Evoke has announced preliminary full-year 2025 revenue of around £1.8bn, representing a 2% year-on-year (YoY) increase for the London-listed business.
Adjusted EBITDA is expected to land between £355m and £360m, which management said would be a rise of between 14% to 15% YoY.
Evoke stated that the increase “would be in line with market expectations and would represent an adjusted EBITDA margin of approximately 20%, in line with prior guidance”.
The statement triggered a sell-off of evoke shares in London, with the stock down more than 10% to under 25p immediately after the market opened.

The slight full-year top-line gain was helped by evoke reporting approximate Q4 revenue climbed 7% quarter on quarter to £464m – marking the strongest three month-period of last year for the business.
However, Q4 revenue was still down 4% in constant currency YoY due to the “strong comparative period with operator friendly sporting results in the prior year”.
During Q4, gaming revenue rose 9%, though betting revenue slumped 22% overall.
Evoke, which owns William Hill, 888 and Mr Green, added that retail (+10%) and its international arm (+14%) also reported increases in revenue.
On the ongoing strategic review, which could lead to a full sale or breakup of the business, evoke said it would not be appropriate to provide forward-looking guidance as a result.

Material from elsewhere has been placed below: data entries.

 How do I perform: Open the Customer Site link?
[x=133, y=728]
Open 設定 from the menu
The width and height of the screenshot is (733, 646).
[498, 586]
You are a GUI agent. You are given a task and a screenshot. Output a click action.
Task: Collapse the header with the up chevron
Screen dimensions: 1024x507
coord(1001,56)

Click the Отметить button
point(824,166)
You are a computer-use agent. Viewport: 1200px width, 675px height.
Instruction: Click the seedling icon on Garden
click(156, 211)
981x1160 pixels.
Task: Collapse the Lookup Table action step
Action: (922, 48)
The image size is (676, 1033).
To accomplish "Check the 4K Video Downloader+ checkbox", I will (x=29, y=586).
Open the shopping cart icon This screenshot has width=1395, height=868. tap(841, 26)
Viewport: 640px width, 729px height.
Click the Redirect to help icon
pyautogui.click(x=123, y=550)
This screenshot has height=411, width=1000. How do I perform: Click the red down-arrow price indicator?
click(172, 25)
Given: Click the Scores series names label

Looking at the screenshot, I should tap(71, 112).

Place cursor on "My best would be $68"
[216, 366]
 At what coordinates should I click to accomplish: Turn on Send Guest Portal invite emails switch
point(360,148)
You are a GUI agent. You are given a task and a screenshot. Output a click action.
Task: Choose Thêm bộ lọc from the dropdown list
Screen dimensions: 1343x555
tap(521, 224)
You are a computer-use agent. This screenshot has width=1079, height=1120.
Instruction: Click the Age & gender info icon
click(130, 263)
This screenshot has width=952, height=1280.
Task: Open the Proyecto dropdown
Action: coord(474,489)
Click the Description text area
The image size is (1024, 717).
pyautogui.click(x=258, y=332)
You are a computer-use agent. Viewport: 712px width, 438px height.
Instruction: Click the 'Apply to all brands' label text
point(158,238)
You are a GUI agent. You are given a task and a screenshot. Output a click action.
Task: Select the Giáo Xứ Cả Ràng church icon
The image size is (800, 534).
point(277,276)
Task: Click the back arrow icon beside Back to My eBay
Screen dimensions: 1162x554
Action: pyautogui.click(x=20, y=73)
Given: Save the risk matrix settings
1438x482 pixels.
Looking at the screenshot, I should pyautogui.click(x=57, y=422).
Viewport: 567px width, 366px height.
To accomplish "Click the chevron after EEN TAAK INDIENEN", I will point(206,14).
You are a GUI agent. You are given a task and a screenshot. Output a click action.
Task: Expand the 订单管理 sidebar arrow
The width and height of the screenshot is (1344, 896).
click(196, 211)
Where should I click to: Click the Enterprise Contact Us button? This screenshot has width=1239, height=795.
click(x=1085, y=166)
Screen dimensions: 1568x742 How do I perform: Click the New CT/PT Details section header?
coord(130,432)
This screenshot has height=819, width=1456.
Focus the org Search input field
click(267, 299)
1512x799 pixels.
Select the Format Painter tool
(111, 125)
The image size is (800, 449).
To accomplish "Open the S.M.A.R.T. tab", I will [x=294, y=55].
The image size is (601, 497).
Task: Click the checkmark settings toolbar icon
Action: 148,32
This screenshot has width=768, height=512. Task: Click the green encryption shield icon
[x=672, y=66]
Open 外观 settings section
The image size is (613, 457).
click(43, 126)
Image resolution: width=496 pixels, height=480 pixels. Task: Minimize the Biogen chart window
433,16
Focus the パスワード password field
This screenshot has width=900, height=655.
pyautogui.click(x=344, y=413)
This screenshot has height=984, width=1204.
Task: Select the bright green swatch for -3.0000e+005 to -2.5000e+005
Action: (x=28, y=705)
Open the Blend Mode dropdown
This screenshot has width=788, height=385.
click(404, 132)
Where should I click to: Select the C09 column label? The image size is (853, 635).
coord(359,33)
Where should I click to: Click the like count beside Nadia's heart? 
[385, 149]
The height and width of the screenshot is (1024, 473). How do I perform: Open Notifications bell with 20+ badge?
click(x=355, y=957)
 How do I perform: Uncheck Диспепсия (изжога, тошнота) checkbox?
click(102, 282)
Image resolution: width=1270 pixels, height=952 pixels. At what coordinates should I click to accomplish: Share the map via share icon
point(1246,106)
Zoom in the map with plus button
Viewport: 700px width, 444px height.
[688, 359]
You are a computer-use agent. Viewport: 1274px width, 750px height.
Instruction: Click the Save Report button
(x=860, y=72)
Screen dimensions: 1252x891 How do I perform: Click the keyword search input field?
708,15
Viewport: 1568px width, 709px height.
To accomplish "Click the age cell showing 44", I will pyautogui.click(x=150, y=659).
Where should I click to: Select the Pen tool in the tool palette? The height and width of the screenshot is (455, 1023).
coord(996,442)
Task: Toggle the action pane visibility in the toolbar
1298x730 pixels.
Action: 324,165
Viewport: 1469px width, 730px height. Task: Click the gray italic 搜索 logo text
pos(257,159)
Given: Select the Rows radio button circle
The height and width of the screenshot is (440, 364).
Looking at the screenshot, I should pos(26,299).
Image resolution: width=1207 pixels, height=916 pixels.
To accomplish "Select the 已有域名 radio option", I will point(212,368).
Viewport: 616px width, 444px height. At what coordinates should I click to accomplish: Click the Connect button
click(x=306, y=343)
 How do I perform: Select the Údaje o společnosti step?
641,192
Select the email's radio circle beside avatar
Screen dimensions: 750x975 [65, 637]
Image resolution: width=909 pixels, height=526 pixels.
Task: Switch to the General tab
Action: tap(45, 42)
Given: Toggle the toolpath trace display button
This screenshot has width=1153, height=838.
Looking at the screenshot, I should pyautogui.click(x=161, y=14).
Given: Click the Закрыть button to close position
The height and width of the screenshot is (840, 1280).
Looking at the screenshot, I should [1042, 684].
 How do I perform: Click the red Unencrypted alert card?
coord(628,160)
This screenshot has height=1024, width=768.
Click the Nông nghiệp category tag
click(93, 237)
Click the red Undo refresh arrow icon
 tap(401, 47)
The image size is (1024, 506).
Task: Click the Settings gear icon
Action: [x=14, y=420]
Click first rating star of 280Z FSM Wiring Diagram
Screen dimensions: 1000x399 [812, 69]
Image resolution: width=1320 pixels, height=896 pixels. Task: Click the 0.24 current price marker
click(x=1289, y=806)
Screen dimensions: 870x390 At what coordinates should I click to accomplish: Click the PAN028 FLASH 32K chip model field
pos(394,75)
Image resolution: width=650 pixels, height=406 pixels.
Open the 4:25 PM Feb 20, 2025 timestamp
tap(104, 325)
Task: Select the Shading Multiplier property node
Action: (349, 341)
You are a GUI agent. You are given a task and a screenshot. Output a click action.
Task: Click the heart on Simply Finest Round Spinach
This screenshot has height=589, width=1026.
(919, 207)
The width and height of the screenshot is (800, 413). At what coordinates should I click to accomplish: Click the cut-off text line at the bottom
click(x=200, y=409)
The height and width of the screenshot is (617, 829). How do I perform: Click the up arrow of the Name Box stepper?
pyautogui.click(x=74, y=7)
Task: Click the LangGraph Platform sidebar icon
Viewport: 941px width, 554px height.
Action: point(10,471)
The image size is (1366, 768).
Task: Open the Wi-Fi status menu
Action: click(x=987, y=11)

“The group will update the market on the progress of the strategic review when and if appropriate and will issue its full year results in due course,” bosses added.
Evoke’s shares leapt last week on rumours that Bally’s and Betfred were circling to take parts of the business.
As part of the review, management confirmed that some retail shops had already closed as part of its mitigation plans.
During the Autumn Budget announcement in November, Chancellor Rachel Reeves announced remote gaming duty will surge from 21% to 40% from April, while remote general betting duty will go from 15% to 25% as of April 2027.
Evoke has said the increases could see its total duty costs increase by £135m.
On the trading update, Per Widerström, evoke CEO, said: “During Q4 we made good progress against our strategic plans, delivering our best quarter of the year and demonstrating the underlying momentum in the business.
“Our focus on core markets continued to drive our profitable growth, with Italy and Denmark both delivering record quarterly revenues in Q4. This positive momentum has continued into 2026 with a strong start to the year with good growth across all divisions.”
On the Budget outcome, the evoke boss added: “While the strong strategic and financial progress we made throughout 2025 was encouraging, we were very disappointed with the outcome of the UK Budget in November that dealt a significant blow to both evoke and the wider regulated industry.
“We continue to believe these tax increases will negatively impact the industry’s economic contribution, customer protection, and will ultimately serve to support further growth in the illegal black market.
“As a result of these significant UK tax increases, the board is assessing its strategic options, with a resolute focus on maximising shareholder value.
“We have moved quickly and decisively to execute on our mitigation plans including the closure of retail stores that are no longer sustainable as well as broader cost savings, and we will update shareholders on our progress and updated strategic plan in due course.”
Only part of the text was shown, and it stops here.